START Material supplied

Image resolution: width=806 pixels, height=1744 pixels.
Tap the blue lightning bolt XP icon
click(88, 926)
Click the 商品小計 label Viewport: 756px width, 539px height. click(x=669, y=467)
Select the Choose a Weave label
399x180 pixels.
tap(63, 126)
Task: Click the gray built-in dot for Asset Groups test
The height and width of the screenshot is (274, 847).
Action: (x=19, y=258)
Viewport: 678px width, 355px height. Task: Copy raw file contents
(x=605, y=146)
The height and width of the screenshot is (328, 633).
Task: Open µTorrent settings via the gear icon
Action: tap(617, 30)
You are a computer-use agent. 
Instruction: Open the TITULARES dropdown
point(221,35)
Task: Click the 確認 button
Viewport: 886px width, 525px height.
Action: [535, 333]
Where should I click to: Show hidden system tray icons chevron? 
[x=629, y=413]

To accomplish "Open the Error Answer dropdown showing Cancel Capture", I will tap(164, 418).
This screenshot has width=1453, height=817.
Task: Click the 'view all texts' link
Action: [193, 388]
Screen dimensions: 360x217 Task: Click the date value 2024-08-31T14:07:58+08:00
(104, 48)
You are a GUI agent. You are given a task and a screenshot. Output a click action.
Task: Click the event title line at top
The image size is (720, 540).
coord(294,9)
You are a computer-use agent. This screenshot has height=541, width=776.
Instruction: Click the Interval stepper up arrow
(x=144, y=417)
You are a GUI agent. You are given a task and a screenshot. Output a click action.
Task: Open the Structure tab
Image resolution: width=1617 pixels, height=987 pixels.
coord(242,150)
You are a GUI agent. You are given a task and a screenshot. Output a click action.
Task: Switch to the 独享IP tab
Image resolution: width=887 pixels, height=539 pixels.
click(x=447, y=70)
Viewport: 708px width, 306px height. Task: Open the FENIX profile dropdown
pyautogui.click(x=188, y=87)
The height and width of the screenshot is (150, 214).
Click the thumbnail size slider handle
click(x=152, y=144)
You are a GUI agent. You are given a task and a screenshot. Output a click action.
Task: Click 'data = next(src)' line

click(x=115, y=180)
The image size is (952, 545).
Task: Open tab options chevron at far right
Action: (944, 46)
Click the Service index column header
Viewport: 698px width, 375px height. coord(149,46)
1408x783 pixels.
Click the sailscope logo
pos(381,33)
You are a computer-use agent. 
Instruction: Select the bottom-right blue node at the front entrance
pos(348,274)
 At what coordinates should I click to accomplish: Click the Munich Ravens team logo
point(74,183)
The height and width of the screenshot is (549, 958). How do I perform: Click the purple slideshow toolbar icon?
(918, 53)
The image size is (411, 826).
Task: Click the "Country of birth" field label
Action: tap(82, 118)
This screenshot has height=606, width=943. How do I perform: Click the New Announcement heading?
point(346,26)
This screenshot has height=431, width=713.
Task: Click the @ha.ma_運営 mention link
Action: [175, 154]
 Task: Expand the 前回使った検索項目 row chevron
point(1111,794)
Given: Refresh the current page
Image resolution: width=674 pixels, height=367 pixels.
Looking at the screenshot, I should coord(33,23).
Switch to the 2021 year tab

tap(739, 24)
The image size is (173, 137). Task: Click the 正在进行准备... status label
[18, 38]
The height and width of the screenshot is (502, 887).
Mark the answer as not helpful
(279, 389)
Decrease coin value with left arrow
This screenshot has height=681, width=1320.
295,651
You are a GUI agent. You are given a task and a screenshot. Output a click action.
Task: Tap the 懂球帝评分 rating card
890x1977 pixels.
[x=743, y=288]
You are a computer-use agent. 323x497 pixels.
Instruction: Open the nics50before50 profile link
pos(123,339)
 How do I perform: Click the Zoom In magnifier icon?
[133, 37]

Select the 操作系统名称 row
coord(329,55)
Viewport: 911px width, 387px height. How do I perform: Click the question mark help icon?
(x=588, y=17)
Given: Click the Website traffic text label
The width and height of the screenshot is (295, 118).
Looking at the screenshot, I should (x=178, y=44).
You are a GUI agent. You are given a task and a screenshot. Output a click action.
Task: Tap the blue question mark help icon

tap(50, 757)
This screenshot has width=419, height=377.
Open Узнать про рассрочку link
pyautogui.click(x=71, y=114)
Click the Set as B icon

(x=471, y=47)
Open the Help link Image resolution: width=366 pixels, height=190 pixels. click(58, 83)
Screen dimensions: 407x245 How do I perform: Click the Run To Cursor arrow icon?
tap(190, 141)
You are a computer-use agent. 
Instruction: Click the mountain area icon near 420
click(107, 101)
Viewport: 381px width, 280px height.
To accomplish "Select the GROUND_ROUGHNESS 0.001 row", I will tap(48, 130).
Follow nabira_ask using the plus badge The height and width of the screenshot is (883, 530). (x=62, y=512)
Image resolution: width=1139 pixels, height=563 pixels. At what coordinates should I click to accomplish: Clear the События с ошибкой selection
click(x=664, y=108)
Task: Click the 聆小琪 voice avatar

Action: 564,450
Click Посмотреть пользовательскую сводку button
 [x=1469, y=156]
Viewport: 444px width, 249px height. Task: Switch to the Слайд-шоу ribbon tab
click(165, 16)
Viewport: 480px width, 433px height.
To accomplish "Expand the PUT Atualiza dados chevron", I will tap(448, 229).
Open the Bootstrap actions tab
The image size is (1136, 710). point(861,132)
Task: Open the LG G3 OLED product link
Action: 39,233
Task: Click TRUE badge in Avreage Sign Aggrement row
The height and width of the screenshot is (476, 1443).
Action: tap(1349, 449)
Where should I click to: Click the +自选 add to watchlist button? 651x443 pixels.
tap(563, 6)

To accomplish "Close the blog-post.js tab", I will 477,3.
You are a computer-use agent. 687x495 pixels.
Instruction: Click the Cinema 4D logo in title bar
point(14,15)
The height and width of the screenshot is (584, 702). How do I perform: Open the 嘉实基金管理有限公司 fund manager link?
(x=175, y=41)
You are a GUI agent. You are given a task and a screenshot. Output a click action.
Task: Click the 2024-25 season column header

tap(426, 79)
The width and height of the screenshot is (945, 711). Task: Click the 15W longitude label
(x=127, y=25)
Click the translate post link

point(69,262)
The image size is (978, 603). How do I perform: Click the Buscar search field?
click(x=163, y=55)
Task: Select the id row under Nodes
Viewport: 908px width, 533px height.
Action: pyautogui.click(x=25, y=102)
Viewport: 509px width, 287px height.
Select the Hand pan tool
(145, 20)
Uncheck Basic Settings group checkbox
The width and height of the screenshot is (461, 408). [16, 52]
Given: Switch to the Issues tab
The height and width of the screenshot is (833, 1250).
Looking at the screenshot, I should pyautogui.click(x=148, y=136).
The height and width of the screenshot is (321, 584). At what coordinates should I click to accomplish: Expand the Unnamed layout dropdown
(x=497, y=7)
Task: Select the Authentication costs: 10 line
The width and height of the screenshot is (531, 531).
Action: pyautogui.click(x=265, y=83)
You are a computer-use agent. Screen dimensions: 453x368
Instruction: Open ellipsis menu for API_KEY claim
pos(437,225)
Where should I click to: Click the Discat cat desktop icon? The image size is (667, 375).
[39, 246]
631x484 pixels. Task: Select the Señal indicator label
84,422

END Material supplied

Task to carry out = Beginning at the line above with "1408x783 pixels." and finishing at the line with "Given: Click the Website traffic text label", return each line exactly and return nothing else.

Exercise response =
1408x783 pixels.
Click the sailscope logo
pos(381,33)
You are a computer-use agent. 
Instruction: Select the bottom-right blue node at the front entrance
pos(348,274)
 At what coordinates should I click to accomplish: Click the Munich Ravens team logo
point(74,183)
The height and width of the screenshot is (549, 958). How do I perform: Click the purple slideshow toolbar icon?
(918, 53)
The image size is (411, 826).
Task: Click the "Country of birth" field label
Action: tap(82, 118)
This screenshot has height=606, width=943. How do I perform: Click the New Announcement heading?
point(346,26)
This screenshot has height=431, width=713.
Task: Click the @ha.ma_運営 mention link
Action: [175, 154]
 Task: Expand the 前回使った検索項目 row chevron
point(1111,794)
Given: Refresh the current page
Image resolution: width=674 pixels, height=367 pixels.
Looking at the screenshot, I should coord(33,23).
Switch to the 2021 year tab

tap(739, 24)
The image size is (173, 137). Task: Click the 正在进行准备... status label
[18, 38]
The height and width of the screenshot is (502, 887).
Mark the answer as not helpful
(279, 389)
Decrease coin value with left arrow
This screenshot has height=681, width=1320.
295,651
You are a GUI agent. You are given a task and a screenshot. Output a click action.
Task: Tap the 懂球帝评分 rating card
890x1977 pixels.
[x=743, y=288]
You are a computer-use agent. 323x497 pixels.
Instruction: Open the nics50before50 profile link
pos(123,339)
 How do I perform: Click the Zoom In magnifier icon?
[133, 37]

Select the 操作系统名称 row
coord(329,55)
Viewport: 911px width, 387px height. How do I perform: Click the question mark help icon?
(x=588, y=17)
Given: Click the Website traffic text label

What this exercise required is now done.